*** AVAILABLE RECORDS ***

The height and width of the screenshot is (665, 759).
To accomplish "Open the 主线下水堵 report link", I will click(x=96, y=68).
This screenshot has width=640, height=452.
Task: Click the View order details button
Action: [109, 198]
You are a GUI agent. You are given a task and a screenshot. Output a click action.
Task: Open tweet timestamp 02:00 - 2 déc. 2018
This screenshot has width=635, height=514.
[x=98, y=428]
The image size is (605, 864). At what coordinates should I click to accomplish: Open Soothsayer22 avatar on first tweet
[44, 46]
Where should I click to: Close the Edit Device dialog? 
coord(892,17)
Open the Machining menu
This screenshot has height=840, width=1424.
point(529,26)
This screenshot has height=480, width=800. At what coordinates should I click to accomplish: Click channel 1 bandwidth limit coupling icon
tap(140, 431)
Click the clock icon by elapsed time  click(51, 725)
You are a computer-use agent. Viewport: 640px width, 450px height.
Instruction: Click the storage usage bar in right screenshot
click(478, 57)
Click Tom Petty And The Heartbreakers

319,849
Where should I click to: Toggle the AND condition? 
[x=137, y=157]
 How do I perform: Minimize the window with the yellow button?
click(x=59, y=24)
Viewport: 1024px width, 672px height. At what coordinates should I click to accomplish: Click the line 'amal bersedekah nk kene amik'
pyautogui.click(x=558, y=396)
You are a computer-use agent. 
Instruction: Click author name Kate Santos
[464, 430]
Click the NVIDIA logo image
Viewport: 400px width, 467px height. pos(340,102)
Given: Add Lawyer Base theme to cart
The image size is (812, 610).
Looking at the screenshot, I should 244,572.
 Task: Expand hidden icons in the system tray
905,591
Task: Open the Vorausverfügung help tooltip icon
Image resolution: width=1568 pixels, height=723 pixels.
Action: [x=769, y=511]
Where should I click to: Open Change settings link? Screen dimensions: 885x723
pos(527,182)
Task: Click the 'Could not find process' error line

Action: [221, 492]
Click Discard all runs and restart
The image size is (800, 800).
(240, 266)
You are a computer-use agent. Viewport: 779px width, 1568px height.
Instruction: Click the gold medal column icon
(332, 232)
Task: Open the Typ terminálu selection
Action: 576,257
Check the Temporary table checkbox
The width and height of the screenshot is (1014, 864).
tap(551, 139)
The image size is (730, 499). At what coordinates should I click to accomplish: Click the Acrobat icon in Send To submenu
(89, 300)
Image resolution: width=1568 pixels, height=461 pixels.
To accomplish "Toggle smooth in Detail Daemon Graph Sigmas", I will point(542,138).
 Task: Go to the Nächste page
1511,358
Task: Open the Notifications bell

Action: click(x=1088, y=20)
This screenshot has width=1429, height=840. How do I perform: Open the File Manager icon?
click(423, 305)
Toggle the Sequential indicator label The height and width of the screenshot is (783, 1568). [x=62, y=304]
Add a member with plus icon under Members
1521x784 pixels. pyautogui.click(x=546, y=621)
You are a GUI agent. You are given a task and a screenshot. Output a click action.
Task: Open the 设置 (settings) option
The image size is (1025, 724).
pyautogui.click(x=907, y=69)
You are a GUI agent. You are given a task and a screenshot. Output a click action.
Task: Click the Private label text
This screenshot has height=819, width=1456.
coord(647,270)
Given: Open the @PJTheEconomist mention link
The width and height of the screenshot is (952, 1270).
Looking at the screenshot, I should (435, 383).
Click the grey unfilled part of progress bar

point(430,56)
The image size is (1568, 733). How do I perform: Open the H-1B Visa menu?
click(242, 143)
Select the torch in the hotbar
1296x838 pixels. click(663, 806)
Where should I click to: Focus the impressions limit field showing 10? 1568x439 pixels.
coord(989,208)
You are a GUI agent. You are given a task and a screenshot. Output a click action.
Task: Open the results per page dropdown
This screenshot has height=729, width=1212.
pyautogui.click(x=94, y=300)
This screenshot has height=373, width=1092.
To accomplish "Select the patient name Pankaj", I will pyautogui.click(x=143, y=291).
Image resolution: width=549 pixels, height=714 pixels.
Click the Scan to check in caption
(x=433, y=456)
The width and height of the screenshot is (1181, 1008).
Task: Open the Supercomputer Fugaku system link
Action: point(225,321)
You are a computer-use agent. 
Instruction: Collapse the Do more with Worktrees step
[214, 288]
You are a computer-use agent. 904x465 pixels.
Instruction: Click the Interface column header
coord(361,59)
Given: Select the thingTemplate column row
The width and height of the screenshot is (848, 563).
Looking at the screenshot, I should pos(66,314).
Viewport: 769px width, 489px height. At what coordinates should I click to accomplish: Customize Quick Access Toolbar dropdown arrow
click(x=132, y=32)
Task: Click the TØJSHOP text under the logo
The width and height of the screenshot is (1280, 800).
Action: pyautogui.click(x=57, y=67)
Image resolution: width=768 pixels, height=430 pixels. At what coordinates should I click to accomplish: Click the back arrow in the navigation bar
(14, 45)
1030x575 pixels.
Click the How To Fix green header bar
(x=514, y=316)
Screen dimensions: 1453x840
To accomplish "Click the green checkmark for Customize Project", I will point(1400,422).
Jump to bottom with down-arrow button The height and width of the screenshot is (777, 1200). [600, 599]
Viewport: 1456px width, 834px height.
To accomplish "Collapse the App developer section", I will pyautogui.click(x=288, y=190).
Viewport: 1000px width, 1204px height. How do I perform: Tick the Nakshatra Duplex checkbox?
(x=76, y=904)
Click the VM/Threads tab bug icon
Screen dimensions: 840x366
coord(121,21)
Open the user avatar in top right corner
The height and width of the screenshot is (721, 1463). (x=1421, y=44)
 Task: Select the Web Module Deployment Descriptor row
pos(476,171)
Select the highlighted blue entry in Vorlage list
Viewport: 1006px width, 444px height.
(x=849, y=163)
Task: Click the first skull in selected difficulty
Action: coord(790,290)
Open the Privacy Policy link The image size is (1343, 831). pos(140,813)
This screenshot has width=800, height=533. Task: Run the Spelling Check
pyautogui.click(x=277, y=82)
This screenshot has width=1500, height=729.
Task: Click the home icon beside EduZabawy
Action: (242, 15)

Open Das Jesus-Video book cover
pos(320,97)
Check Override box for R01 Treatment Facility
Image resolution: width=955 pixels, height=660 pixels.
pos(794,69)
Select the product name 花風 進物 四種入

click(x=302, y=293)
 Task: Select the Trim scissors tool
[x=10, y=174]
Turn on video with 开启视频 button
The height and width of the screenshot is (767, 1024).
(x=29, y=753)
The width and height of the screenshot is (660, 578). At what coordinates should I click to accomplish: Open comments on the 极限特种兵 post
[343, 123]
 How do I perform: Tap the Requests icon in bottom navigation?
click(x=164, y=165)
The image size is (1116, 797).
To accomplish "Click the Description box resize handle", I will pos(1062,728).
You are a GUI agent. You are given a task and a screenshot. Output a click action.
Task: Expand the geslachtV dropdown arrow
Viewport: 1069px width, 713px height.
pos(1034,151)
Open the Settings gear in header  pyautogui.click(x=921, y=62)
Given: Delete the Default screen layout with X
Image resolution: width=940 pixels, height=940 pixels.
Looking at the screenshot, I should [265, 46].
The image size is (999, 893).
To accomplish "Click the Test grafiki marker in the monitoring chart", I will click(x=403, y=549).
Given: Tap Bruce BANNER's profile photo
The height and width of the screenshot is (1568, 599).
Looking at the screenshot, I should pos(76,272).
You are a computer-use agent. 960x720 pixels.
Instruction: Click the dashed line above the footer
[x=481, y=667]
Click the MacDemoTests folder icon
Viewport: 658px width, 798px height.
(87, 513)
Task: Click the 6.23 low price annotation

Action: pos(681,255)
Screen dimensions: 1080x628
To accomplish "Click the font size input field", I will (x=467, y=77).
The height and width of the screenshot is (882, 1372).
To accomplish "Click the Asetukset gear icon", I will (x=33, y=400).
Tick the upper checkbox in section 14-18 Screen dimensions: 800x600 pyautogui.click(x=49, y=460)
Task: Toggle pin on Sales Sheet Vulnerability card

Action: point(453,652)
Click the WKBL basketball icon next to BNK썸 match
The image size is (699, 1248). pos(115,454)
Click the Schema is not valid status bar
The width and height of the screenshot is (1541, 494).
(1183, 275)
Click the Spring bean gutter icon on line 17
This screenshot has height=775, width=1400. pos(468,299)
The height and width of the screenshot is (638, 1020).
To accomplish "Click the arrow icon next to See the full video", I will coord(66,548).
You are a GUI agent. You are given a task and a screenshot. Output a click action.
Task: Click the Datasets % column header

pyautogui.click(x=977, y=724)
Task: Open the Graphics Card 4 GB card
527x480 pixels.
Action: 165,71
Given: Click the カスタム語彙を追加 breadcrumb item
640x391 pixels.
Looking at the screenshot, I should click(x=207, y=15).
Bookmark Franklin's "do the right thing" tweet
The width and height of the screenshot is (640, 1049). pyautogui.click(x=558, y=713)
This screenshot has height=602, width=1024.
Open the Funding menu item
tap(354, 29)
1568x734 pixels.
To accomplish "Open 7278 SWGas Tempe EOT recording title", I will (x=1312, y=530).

*** End of AVAILABLE RECORDS ***

> **PROBLEM TO WORK ON**:
Every line in the data that holds "section" should be copied out.

> **TASK ANSWER**:
To accomplish "Collapse the App developer section", I will pyautogui.click(x=288, y=190).
Tick the upper checkbox in section 14-18 Screen dimensions: 800x600 pyautogui.click(x=49, y=460)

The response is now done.